Webserv is a non-blocking HTTP server written in **C++98** that implements the mandatory features of the course subject and the bonus parts we completed (cookies/session support and multiple CGI types). The implementation follows the project specification provided by the course (executable invocation, non-blocking I/O, required methods, config-file-driven servers).
- :DONE: Mandatory requirements implemented (GET, POST, DELETE, static files, uploads, CGI, error pages).
- :DONE: Bonus implemented:
- Cookie & basic session management (file-backed sessions).
- Multiple CGI types handled (bash and python).
- Executable usage: `./webserv [configuration file]`.
- Must be non-blocking and rely on a single poll-like construct for all I/O.
- Project language: **C++98** (compile flags: `-Wall -Wextra -Werror -std=c++98`).
- Non-blocking single-poll I/O loop (epoll on Linux, kqueue fallback on macOS).

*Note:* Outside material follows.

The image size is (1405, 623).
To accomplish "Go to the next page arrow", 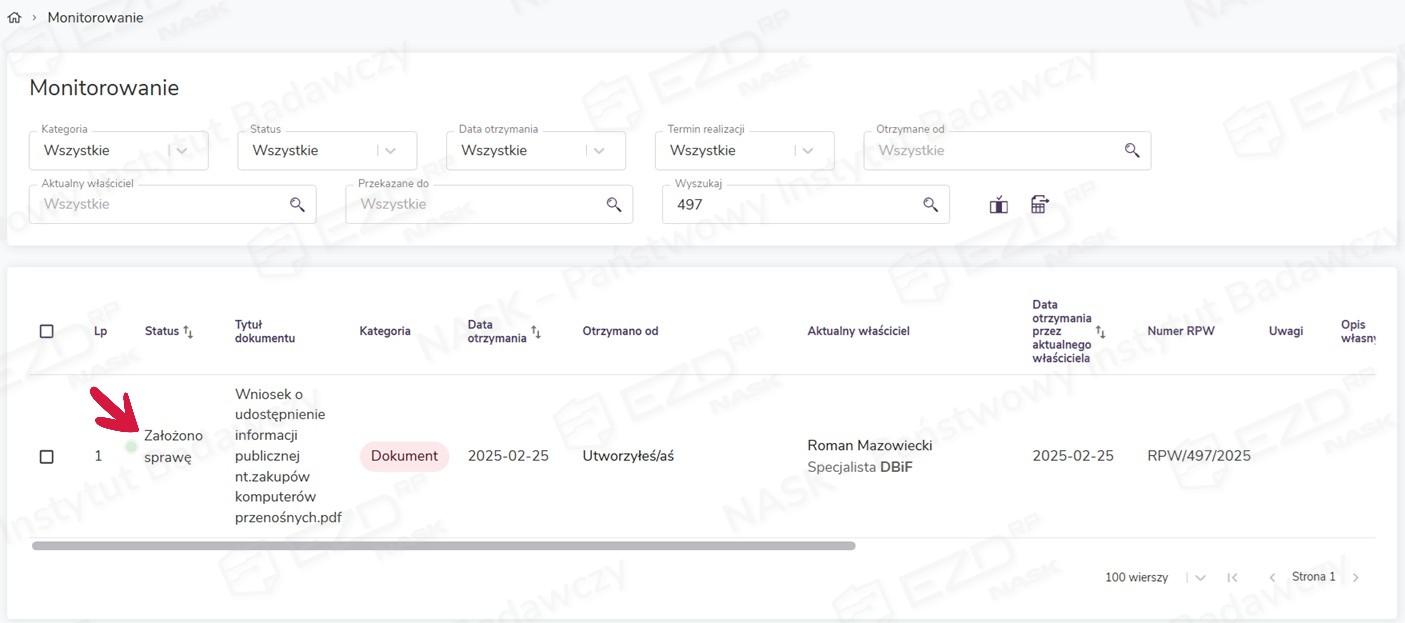I will [x=1356, y=578].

- Serve multiple interfaces/ports defined in the configuration file.
- Static file serving with correct Content-Type and Content-Length.
- Directory index / default index file handling.

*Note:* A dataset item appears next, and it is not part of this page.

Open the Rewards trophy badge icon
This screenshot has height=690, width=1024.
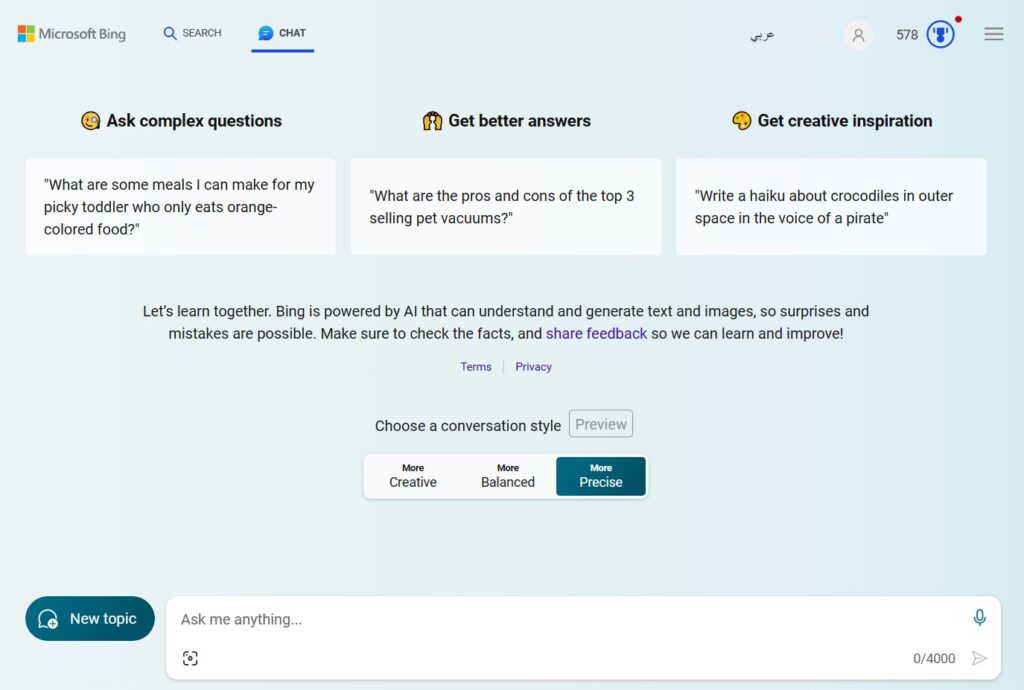tap(940, 35)
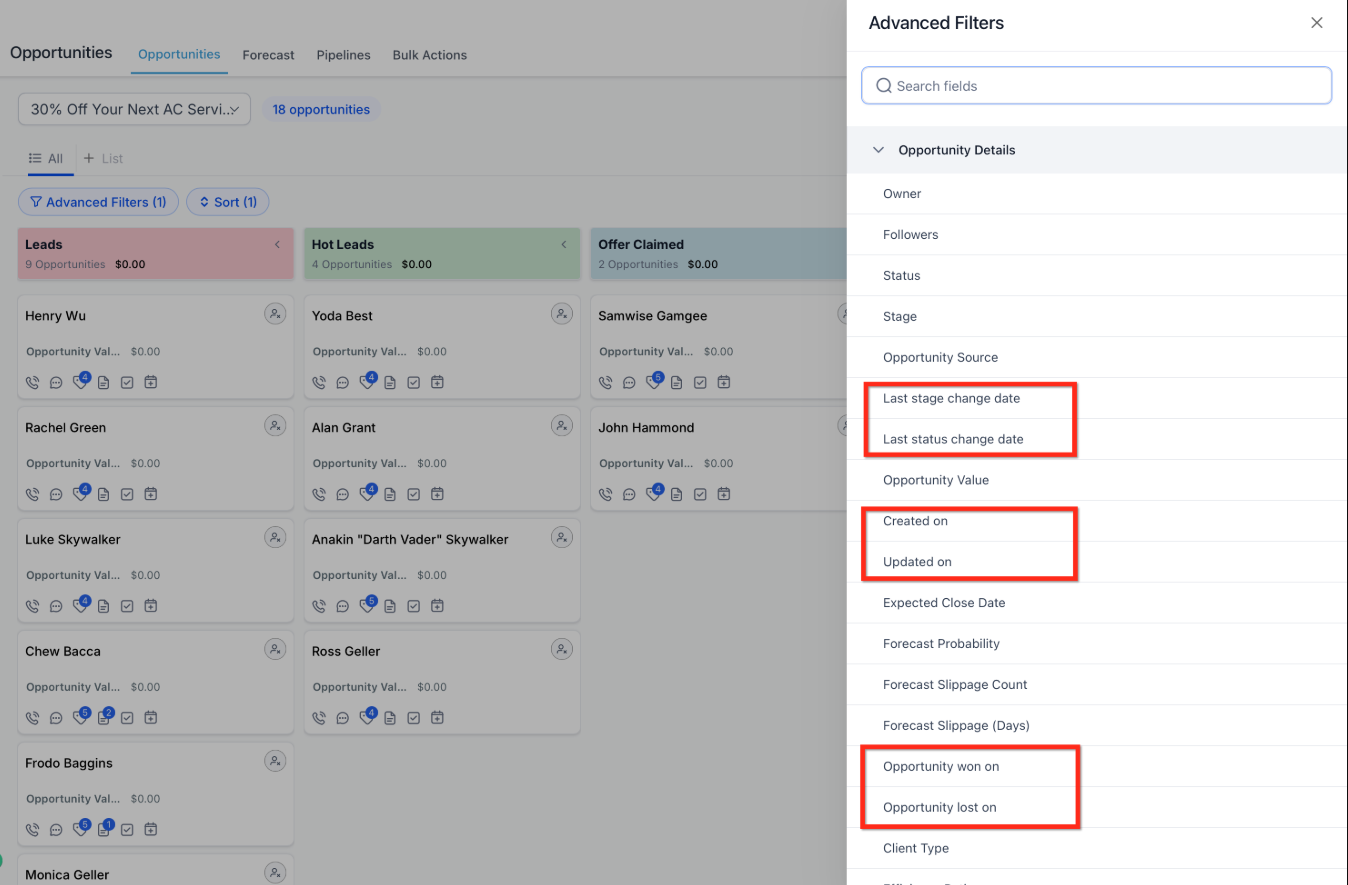Click phone icon on Samwise Gamgee card

pos(606,382)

- Optional autoindex (directory listing) per location.
- Error pages (customizable per-server; defaults provided).
- Request body size limit (configurable).
- File uploads with configurable storage path.
- CGI support:
- Execute CGI based on file extension.
- Proper environment variables passed to CGI.
- Correct handling of chunked requests (un-chunking for CGIs).
- Demo CGI: PHP-CGI and Python script examples included.
- HTTP methods: GET, POST, DELETE (configured per location).
- Redirect handling per-location.
- Bonus: Cookies and session management:
- `Set-Cookie` generation on session creation.
- Simple file-backed session store (secure-ish IDs, TTL configurable).
- Stress-friendly: Designed to remain operational under connection load (non-blocking).
# Build (GNU/Linux)
make
# Clean
make clean
make fclean
make reWe compile with:
g++ -Wall -Wextra -Werror -std=c++98 ...Makefile targets: `all`, `$(NAME)` (webserv), `clean`, `fclean`, `re`.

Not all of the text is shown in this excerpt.